• **SUPPLIED INFORMATION**:
******************************

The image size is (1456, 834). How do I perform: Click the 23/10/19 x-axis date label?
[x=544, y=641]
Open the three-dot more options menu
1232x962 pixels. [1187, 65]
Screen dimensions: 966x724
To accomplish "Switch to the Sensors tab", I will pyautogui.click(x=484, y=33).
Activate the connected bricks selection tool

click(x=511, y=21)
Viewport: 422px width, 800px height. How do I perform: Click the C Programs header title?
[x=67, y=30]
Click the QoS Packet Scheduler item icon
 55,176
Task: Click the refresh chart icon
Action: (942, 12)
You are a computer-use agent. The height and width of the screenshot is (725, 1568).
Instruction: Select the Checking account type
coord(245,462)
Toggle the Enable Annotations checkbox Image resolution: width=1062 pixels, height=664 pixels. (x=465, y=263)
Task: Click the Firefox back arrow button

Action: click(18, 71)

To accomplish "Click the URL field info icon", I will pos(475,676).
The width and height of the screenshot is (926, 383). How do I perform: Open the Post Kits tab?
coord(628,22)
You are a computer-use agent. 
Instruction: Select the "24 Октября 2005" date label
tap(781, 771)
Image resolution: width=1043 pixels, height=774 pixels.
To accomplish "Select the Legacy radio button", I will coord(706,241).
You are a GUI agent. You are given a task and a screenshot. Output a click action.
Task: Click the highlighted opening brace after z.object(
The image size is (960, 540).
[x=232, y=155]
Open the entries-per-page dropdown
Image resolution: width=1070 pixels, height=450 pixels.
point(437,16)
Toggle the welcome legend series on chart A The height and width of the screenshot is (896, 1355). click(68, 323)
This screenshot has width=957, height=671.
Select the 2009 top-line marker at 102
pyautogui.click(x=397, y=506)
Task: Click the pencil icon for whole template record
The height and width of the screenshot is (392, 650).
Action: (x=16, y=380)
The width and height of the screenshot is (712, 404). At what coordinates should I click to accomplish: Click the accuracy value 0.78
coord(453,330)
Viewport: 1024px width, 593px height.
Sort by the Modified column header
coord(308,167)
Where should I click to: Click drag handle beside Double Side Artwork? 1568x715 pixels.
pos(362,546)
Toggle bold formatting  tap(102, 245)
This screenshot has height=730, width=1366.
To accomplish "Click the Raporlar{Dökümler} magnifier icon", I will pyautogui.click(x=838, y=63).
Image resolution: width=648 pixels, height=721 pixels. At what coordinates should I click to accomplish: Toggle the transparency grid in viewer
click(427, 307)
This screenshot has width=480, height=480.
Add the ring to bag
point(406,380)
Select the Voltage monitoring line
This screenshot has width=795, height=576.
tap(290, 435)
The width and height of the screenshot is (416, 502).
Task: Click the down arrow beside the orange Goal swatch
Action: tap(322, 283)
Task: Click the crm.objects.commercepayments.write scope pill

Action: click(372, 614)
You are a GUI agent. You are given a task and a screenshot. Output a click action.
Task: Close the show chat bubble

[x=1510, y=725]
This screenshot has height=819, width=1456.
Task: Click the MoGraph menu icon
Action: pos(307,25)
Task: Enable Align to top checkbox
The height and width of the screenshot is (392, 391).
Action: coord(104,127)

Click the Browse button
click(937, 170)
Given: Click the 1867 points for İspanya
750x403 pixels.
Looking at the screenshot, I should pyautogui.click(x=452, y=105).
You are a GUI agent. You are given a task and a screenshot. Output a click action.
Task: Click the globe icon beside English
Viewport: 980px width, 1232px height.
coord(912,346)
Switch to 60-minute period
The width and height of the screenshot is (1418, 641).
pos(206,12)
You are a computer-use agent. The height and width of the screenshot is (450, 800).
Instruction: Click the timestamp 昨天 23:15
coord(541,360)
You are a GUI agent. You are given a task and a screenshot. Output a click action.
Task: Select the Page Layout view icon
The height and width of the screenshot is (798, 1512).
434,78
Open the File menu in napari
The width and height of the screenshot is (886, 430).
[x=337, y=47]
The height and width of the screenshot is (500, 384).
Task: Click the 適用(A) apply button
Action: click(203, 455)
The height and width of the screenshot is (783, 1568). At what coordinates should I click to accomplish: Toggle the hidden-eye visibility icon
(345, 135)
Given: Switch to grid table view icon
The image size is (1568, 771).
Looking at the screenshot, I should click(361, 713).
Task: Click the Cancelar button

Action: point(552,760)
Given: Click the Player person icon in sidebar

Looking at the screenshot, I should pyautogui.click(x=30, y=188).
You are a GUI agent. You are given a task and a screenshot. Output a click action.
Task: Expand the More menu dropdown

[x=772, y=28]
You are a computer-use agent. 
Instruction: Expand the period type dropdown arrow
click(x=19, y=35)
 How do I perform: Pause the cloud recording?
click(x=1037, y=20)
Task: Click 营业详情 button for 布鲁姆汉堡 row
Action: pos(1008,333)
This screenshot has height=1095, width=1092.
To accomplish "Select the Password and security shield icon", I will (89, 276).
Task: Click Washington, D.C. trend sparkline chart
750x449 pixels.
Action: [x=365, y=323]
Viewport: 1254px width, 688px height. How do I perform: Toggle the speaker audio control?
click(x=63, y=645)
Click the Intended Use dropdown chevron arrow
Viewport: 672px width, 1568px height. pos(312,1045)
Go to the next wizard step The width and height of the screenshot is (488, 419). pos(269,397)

******************************

• **ACTION ITEM**: In the listing above, locate each line with "checkbox" and copy it.

• **EXPECTED OUTPUT**:
Toggle the Enable Annotations checkbox Image resolution: width=1062 pixels, height=664 pixels. (x=465, y=263)
Task: Enable Align to top checkbox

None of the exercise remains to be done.